“Para condenar os atos de hostilidade à fé católica, costuma-se alegar ingenuamente que constituem “atentados à liberdade religiosa”; quando na verdade são a conseqüência natural da “liberdade religiosa”, tal como se configura nas declarações de direitos humanos. A própria Igreja adotou a linguagem característica de tais declarações quando consagrou que a liberdade religiosa é “inerente à dignidade da pessoa”; expressão barulhenta que nasce da confusão entre livre arbítrio e liberdade de ação. A “dignidade inerente à pessoa” baseia-se em seu livre arbítrio; mas de modo algum em sua liberdade de ação, a menos que tal liberdade a leve a aceitar a verdade e o bem. A “liberdade religiosa” é liberdade de ação que pode levar a pessoa a seguir qualquer seita destrutiva ou idoleto grotesco; ou seja, empurrá-la à indignidade mais sórdida e subumana. Como afirmava Leão XIII em sua encíclica Immortale Dei: “A liberdade, como elemento que aperfeiçoa o homem, deve aplicar-se exclusivamente à verdade e ao bem. Ora, a essência da verdade e do bem não pode mudar ao capricho do homem, mas é sempre a mesma e não menos imutável que a natureza mesma das coisas. Se a inteligência adere a opiniões falsas, se a vontade escolhe o mal e a ele se apega, nem a inteligência nem a vontade alcançam sua perfeição; pelo contrário, decaem de sua dignidade natural e se corrompem. Não é, pois, permitido dar a lume e expor aos olhos dos homens o que é contrário à virtude e à verdade, e muito menos ainda colocar essa licença sob a tutela e a proteção das leis”.

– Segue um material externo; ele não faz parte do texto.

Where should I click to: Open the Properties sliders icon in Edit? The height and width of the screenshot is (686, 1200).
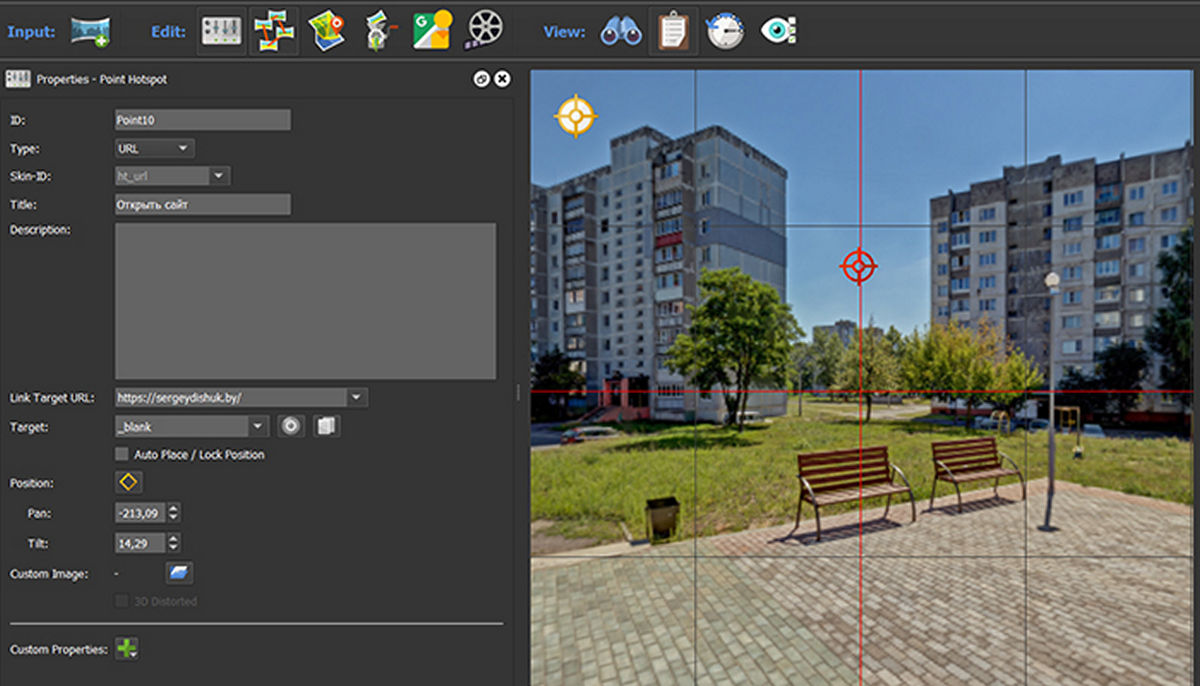222,31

A “liberdade religiosa” consagra exatamente o contrário: quer dizer, concede a tutela das leis a todo tipo de crenças, sejam boas, más ou neutras, de tal modo que todas valham o mesmo; ou seja, nada. E lá onde todas as religiões toleradas nada valem, é natural que a ordem temporal queira erigir-se a si mesma como religião única, usurpando os atributos divinos e exigindo adoração. Isso é o que se oculta por trás da afirmação de “liberdade religiosa” contida nas declarações de direitos humanos: visto que todas as religiões não valem um centavo, a única religião valiosa é a que se postula em tais declarações; e toda religião que ouse contrariar seu desígnio se converterá ipso facto em uma religião contrária à “dignidade humana”. Isso é o que está acontecendo hoje com a religião católica.
As declarações de direitos humanos nasceram escondidas atrás de uma vaga ética cristã que as fazia aparentemente compatíveis com a doutrina da Igreja. Mas aquela “compatibilidade” era um chamariz; desde que tais declarações foram formuladas até hoje, os direitos humanos foram mil vezes redefinidos e reinterpretados, como inevitavelmente acontece quando se afirma que a verdade e o bem podem mudar à vontade. Diante dessa visão dos direitos humanos como religião inatacável de conveniência em constante metamorfose, eleva-se a velha religião católica, ou seus escombros; e a “liberdade religiosa” se revolta contra ela, por considerá-la – com razão! – um obstáculo a sua hegemonia. Os atos de difamação e hostilidade contra a fé católica só farão crescer no futuro, apoiados na “liberdade religiosa”, como ocorre sempre que a inteligência adere a opiniões falsas, como ocorre sempre que a vontade escolhe o mal e a ele se apega.”